### Your instructions
Go to the line that contains "907-420-125 (76, 1098)", then write out that line and all that follow to the end of the listing, exactly and without pictures.

Source material START

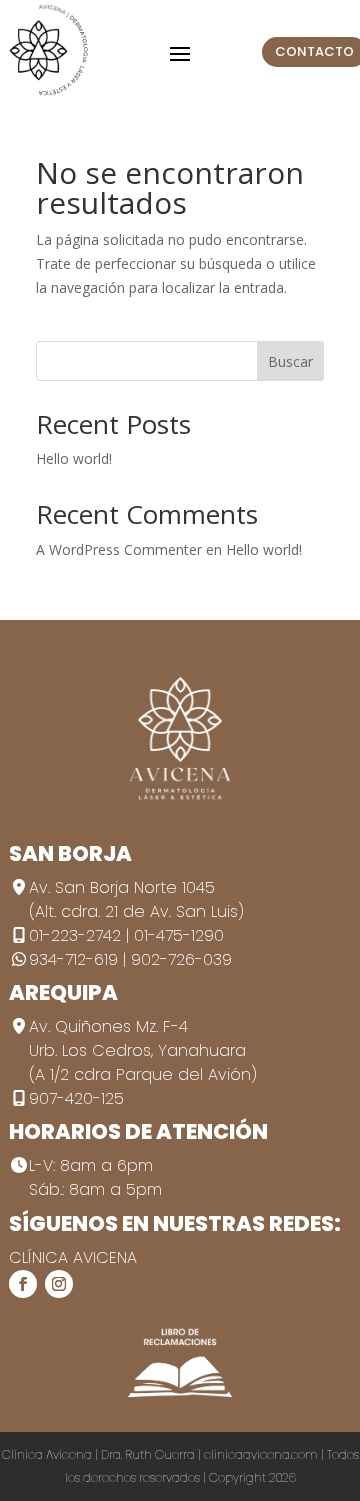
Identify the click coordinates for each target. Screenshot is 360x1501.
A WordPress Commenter (119, 549)
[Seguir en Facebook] (23, 1284)
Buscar (290, 361)
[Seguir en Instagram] (59, 1284)
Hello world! (74, 458)
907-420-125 (76, 1098)
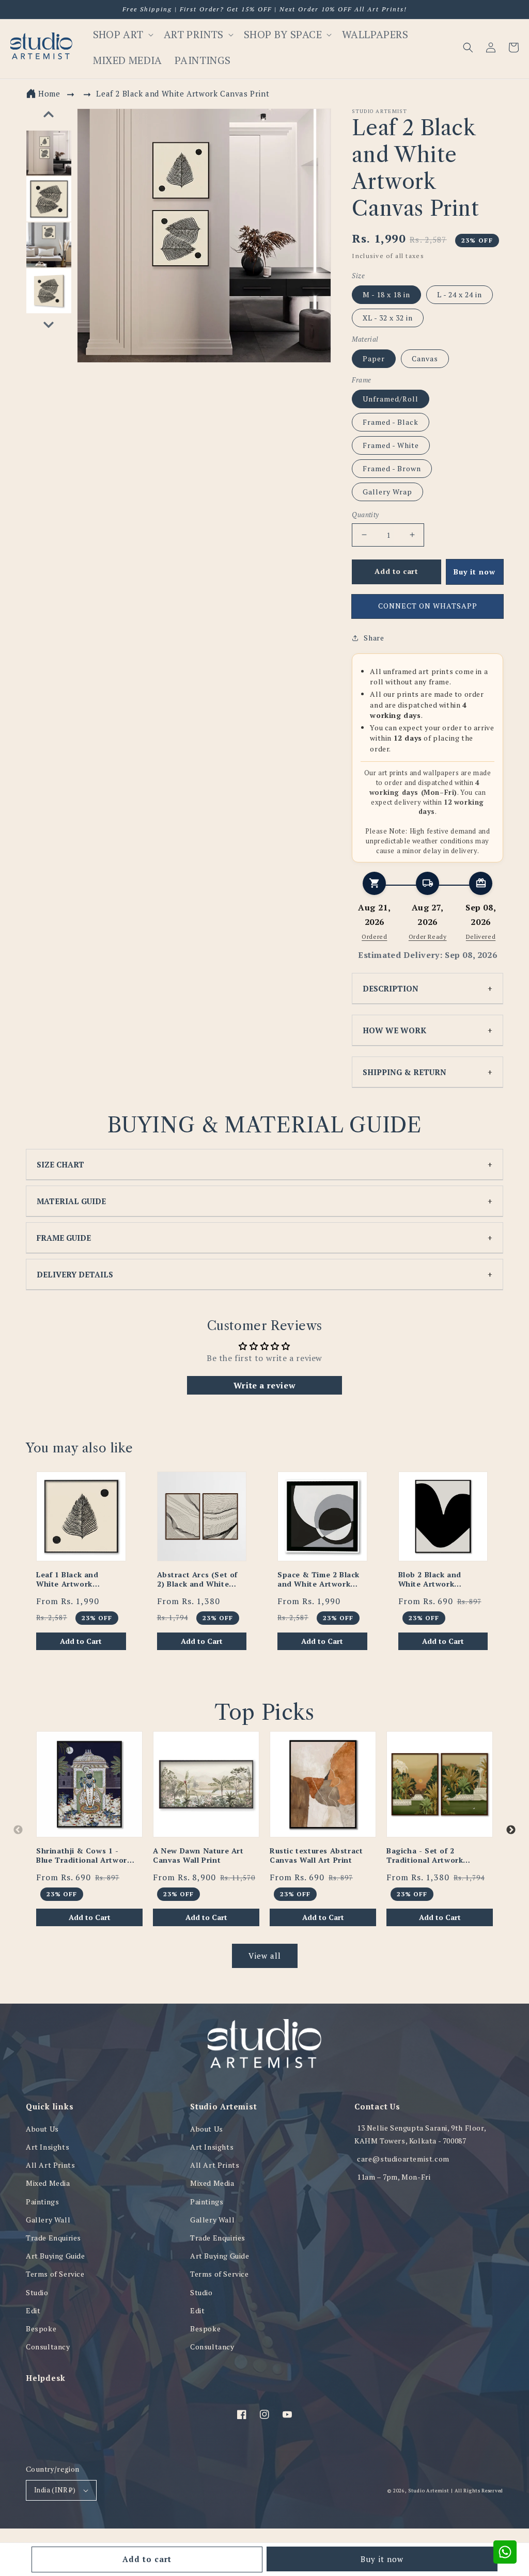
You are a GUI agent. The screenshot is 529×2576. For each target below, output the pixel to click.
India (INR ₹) (54, 2489)
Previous (18, 1830)
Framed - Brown (392, 468)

Source material END

### Response
907-420-125 (76, 1098)
You are a GUI agent. The screenshot is 529×2576. For each target below, output the pixel to click.
India (INR ₹) (54, 2489)
Previous (18, 1830)
Framed - Brown (392, 468)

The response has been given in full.